- _PROMPT_
Turn these lines into a numbered list, leaving out any blank lines.

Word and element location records
===============

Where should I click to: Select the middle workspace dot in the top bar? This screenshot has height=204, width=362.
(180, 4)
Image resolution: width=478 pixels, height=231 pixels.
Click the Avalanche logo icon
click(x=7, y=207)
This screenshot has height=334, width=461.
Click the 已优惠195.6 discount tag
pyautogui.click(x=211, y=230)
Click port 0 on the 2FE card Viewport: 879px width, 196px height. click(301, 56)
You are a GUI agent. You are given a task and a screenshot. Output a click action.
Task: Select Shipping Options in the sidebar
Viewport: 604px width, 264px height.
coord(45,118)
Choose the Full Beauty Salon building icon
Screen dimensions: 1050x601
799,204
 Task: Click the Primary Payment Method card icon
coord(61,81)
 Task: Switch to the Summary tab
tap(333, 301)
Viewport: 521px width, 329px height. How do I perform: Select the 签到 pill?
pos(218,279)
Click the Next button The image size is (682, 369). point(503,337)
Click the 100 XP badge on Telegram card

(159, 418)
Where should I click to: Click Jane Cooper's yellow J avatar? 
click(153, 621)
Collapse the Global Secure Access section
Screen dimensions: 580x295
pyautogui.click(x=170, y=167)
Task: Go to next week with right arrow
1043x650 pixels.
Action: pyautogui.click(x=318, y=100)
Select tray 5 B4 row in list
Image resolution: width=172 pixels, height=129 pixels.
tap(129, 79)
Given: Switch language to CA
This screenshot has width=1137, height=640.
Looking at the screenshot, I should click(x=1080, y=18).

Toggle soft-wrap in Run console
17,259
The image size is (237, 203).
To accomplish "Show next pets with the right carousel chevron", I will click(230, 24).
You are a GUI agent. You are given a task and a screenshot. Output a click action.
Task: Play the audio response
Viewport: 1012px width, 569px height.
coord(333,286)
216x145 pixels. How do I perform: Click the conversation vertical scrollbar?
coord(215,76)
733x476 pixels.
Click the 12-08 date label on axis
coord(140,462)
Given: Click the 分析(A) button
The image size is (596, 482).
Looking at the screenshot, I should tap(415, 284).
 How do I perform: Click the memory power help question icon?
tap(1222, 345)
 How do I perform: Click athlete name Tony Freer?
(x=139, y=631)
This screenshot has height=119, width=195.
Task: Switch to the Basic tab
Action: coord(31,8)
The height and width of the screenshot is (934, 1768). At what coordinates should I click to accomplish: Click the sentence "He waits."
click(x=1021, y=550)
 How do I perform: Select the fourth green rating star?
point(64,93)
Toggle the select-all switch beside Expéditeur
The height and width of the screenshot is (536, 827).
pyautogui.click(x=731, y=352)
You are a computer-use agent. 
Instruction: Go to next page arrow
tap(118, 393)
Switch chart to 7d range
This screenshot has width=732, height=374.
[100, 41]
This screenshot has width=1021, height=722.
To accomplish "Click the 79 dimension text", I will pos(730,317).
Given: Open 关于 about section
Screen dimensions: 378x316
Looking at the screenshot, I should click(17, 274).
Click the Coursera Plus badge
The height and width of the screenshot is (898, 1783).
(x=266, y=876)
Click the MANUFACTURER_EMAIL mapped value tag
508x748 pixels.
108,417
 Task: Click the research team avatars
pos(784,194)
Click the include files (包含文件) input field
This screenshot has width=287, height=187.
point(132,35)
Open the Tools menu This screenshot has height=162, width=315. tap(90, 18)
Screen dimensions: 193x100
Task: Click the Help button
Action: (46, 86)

===============

- _TASK OUTPUT_
1. Where should I click to: Select the middle workspace dot in the top bar? This screenshot has height=204, width=362.
2. (180, 4)
3. Image resolution: width=478 pixels, height=231 pixels.
4. Click the Avalanche logo icon
5. click(x=7, y=207)
6. This screenshot has height=334, width=461.
7. Click the 已优惠195.6 discount tag
8. pyautogui.click(x=211, y=230)
9. Click port 0 on the 2FE card Viewport: 879px width, 196px height. click(301, 56)
10. You are a GUI agent. You are given a task and a screenshot. Output a click action.
11. Task: Select Shipping Options in the sidebar
12. Viewport: 604px width, 264px height.
13. coord(45,118)
14. Choose the Full Beauty Salon building icon
15. Screen dimensions: 1050x601
16. 799,204
17.  Task: Click the Primary Payment Method card icon
18. coord(61,81)
19.  Task: Switch to the Summary tab
20. tap(333, 301)
21. Viewport: 521px width, 329px height. How do I perform: Select the 签到 pill?
22. pos(218,279)
23. Click the Next button The image size is (682, 369). point(503,337)
24. Click the 100 XP badge on Telegram card
25. (159, 418)
26. Where should I click to: Click Jane Cooper's yellow J avatar? 
27. click(153, 621)
28. Collapse the Global Secure Access section
29. Screen dimensions: 580x295
30. pyautogui.click(x=170, y=167)
31. Task: Go to next week with right arrow
32. 1043x650 pixels.
33. Action: pyautogui.click(x=318, y=100)
34. Select tray 5 B4 row in list
35. Image resolution: width=172 pixels, height=129 pixels.
36. tap(129, 79)
37. Given: Switch language to CA
38. This screenshot has width=1137, height=640.
39. Looking at the screenshot, I should click(x=1080, y=18).
40. Toggle soft-wrap in Run console
41. 17,259
42. The image size is (237, 203).
43. To accomplish "Show next pets with the right carousel chevron", I will click(230, 24).
44. You are a GUI agent. You are given a task and a screenshot. Output a click action.
45. Task: Play the audio response
46. Viewport: 1012px width, 569px height.
47. coord(333,286)
48. 216x145 pixels. How do I perform: Click the conversation vertical scrollbar?
49. coord(215,76)
50. 733x476 pixels.
51. Click the 12-08 date label on axis
52. coord(140,462)
53. Given: Click the 分析(A) button
54. The image size is (596, 482).
55. Looking at the screenshot, I should tap(415, 284).
56.  How do I perform: Click the memory power help question icon?
57. tap(1222, 345)
58.  How do I perform: Click athlete name Tony Freer?
59. (x=139, y=631)
60. This screenshot has height=119, width=195.
61. Task: Switch to the Basic tab
62. Action: coord(31,8)
63. The height and width of the screenshot is (934, 1768). At what coordinates should I click to accomplish: Click the sentence "He waits."
64. click(x=1021, y=550)
65.  How do I perform: Select the fourth green rating star?
66. point(64,93)
67. Toggle the select-all switch beside Expéditeur
68. The height and width of the screenshot is (536, 827).
69. pyautogui.click(x=731, y=352)
70. You are a computer-use agent. 
71. Instruction: Go to next page arrow
72. tap(118, 393)
73. Switch chart to 7d range
74. This screenshot has width=732, height=374.
75. [100, 41]
76. This screenshot has width=1021, height=722.
77. To accomplish "Click the 79 dimension text", I will pos(730,317).
78. Given: Open 关于 about section
79. Screen dimensions: 378x316
80. Looking at the screenshot, I should click(17, 274).
81. Click the Coursera Plus badge
82. The height and width of the screenshot is (898, 1783).
83. (x=266, y=876)
84. Click the MANUFACTURER_EMAIL mapped value tag
85. 508x748 pixels.
86. 108,417
87.  Task: Click the research team avatars
88. pos(784,194)
89. Click the include files (包含文件) input field
90. This screenshot has width=287, height=187.
91. point(132,35)
92. Open the Tools menu This screenshot has height=162, width=315. tap(90, 18)
93. Screen dimensions: 193x100
94. Task: Click the Help button
95. Action: (46, 86)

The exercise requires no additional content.